Have a File, when the field (131-150) shown below in the example (record #4 in the example) has the value spaces, the previous record in the file needs to be changed. In the previous record, at column 881 or 882 or 880, if the string has the value as 'MORE'it needs to be replaced by 'LAST'. This needs to be done via JCL, can this be done via JCL?
a) If a record has spaces from 4-13th column, and the 21st or 22nd column of the previous record has the value >>>'MORE'<<<
b) The previous record's string >>>'MORE'<<< needs to be changed to >>>'LAST'<<<. This is only specific to the previous record for the record which has columns 4 to 13 as spaces.

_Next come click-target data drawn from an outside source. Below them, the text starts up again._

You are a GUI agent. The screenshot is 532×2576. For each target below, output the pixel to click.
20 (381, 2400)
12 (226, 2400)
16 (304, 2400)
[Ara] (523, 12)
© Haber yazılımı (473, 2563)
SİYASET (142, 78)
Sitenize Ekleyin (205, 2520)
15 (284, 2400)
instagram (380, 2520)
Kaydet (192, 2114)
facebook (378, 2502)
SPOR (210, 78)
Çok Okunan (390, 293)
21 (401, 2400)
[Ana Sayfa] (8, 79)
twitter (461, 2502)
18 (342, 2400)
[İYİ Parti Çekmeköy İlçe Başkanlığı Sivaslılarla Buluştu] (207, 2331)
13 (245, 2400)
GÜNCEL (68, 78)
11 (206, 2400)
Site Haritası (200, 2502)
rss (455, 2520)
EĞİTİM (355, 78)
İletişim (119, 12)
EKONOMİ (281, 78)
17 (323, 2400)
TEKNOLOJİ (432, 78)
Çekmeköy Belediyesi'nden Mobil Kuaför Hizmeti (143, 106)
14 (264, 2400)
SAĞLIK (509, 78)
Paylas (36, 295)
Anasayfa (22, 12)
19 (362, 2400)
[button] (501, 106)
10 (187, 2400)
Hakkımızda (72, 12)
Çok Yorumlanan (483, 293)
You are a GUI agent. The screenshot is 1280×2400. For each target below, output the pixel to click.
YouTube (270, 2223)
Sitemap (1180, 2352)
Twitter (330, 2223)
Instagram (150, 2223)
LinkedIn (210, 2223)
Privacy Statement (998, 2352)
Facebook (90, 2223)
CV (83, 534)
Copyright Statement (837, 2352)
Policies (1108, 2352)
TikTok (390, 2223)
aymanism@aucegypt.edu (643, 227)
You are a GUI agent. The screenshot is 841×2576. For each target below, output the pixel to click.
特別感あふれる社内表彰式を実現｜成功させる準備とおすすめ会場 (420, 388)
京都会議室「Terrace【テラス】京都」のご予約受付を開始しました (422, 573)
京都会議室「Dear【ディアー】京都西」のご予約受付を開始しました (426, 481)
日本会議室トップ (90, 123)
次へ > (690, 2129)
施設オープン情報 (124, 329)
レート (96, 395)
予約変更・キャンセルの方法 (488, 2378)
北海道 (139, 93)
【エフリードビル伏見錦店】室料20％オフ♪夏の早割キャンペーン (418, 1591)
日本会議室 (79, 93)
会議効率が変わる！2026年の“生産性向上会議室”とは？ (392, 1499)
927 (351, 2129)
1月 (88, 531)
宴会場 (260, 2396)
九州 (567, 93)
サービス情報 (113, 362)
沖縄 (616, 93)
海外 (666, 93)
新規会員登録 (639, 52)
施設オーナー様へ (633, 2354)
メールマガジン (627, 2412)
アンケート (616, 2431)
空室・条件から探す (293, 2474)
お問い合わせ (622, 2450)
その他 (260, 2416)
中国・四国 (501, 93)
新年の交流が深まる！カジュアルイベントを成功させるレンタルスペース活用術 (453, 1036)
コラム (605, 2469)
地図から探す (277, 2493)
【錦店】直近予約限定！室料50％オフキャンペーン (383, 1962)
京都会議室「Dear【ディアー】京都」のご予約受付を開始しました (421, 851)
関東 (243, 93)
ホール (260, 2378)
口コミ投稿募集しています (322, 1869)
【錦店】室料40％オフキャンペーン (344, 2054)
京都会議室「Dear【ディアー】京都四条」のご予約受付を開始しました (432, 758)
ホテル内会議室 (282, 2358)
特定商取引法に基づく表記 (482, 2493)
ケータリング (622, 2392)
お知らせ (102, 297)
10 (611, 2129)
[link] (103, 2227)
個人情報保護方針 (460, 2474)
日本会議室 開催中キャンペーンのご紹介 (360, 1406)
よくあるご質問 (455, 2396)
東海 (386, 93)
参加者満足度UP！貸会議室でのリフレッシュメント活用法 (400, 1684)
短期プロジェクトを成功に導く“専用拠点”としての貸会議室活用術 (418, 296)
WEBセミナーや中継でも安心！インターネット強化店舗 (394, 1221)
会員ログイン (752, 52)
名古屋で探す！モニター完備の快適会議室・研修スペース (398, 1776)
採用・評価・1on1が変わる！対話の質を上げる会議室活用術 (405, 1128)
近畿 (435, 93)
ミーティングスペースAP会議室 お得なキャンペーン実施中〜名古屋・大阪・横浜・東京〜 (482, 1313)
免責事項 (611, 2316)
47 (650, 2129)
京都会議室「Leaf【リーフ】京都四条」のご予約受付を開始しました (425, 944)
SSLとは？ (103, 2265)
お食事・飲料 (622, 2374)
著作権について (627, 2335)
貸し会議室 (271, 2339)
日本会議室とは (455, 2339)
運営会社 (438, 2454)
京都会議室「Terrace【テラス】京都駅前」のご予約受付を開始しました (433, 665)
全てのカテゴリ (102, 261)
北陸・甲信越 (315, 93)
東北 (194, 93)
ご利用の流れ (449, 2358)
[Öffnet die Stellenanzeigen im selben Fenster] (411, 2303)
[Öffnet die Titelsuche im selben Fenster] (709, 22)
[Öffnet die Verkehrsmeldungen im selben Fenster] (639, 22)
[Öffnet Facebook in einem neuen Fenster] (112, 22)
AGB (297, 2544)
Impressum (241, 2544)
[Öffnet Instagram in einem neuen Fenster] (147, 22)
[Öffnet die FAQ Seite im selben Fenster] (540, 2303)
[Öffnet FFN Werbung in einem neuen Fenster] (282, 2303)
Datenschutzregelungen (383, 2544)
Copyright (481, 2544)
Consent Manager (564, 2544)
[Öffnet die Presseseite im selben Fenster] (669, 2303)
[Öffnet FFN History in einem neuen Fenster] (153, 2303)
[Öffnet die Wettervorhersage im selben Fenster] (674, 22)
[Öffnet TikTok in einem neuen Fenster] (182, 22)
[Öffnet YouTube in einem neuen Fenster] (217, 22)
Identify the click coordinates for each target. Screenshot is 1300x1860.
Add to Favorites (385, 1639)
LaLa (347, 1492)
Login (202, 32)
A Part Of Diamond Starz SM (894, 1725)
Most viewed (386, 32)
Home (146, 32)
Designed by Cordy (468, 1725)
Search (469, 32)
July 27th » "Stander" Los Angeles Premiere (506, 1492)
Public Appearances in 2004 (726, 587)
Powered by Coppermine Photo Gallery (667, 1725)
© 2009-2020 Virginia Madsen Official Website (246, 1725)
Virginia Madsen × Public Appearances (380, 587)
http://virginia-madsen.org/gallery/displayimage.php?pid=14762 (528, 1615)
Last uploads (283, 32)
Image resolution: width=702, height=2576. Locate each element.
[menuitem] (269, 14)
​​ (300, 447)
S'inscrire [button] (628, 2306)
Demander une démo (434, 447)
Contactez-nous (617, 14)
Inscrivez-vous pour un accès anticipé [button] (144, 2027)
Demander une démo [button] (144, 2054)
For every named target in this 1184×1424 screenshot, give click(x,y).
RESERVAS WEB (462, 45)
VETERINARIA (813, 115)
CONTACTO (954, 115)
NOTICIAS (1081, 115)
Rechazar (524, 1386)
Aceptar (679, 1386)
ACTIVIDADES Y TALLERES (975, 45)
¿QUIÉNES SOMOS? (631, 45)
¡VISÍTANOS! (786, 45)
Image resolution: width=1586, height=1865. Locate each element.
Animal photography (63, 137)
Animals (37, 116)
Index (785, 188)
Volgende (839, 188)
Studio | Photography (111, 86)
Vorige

output would look like below.
You can use JOINKEYS with the same DSN for both input files. By specifying, in the JNFnCNTL files, offset sequence numbers for the records, it means you can get to look at the "current" and "previous" records at the same time. Here's a discussion.
You can only just get this to work, as your LRECL is two bytes short of the maximum for a VB in DFSORT. You will have to make a "flag" out of your key.
You will need a variable-length REFORMAT record. Something like:
That would prepend your flag to the data from your variable-length record.
You test the flag (which would be 5.1 on the REFORMAT record) and make any required adjustment. Then use BUILD=(1,4,6) to output your record.
In your case, you'd need the "next" record to have a lower sequence number than the "current" record.
Your LRECL is very inefficient for DASD. Is your data on tape, or only a small volume?
Actually my record format and length is VB , 32754. I showed that example just for a better understanding. understood the JOIN KEYS part for comparison. Still I am not sure of how to change the string of the previous record. >>>"MORE"<<< to >>>"LAST"<<<<
I think I covered the huge VB part in the previous post.
In the Main Task of the JOINKEYS, use INREC with two IFTHEN=(WHEN=(logicalexpression) to test for your MORE in two different places and use OVERLAY to put the LESS in their place.
This represents your data:
The JOINKEYS will give you this (assuming you get the sequence numbers correctly offset):
You JOIN with UNPAIRED,F1
The second column above is a representation of the "flag" you have to create in JNF2CNTL. A flag for record A, which will be ignored. A flag for record B, which will be available at the same time as record A. Do your test on the data for record A and the flag and do the OVERLAY if necessary.
You need to arrange the final BUILD to drop the flag. Simplest could be to use OUTREC BUILD=(1,4,6)
Wow. That's sorting all the data, twice, and making it fixed-length 1009 bytes long. What happened to your 32000+ LRECL? Your FINDREP goes for longer than would be necessary from what you have said. What's the INCLUDE for? You never mentioned dropping any records. What do you need the ID for?
If your data is small enough so that you don't mind the two SORTs, at least extend the records "at the front" so you can keep them variable (and avoid rubbish appearing, and avoid S0C4s, perhaps).
a) the output file can only have max of 9500 records at the time, therefore used 10,000 although the output file can hold 32000 records.
b) dropping was a new requirement added today, unfortunately.
c) findrep just to make sure I have extra comfort, for finding the MORE tag just in case.
sure I will extend the records.
The LRECL is the maximum bytes per record (including the mandatory four bytes for the RDW if the records are variable-length). It is nothing to do with the number of records on a file.
You have an LRECL of 32000+, which represents the maximum record-length, which, if correct, implies that you are/will truncate records. If it is not correct, make the LRECL correct, as it is wreaking havoc with you space allocation if the dataset is on DASD.
As long as you can't get any "false hits", the FINDREP is OK. But if a surname happened to follow your original up-to-three, then MORETON in the surname would become LASTTON.
That'll get you RDW, 10-digit sequence number (so allowing for up to 9,999,999,999 records) and then from byte five to the end of the current record.
After the SORT, you do longer need the sequence number field, so you can re-use that for your SEQ from the GROUP. With SEQ=1, remember that having more than 10 records in a group can be problematic. Specifically 12, or 22, or 32. You get to see why?
To return the record to its original form (with changes if necessary) will be BUILD=(1,4,15). Also remember to further offset your fields by the length of the extension.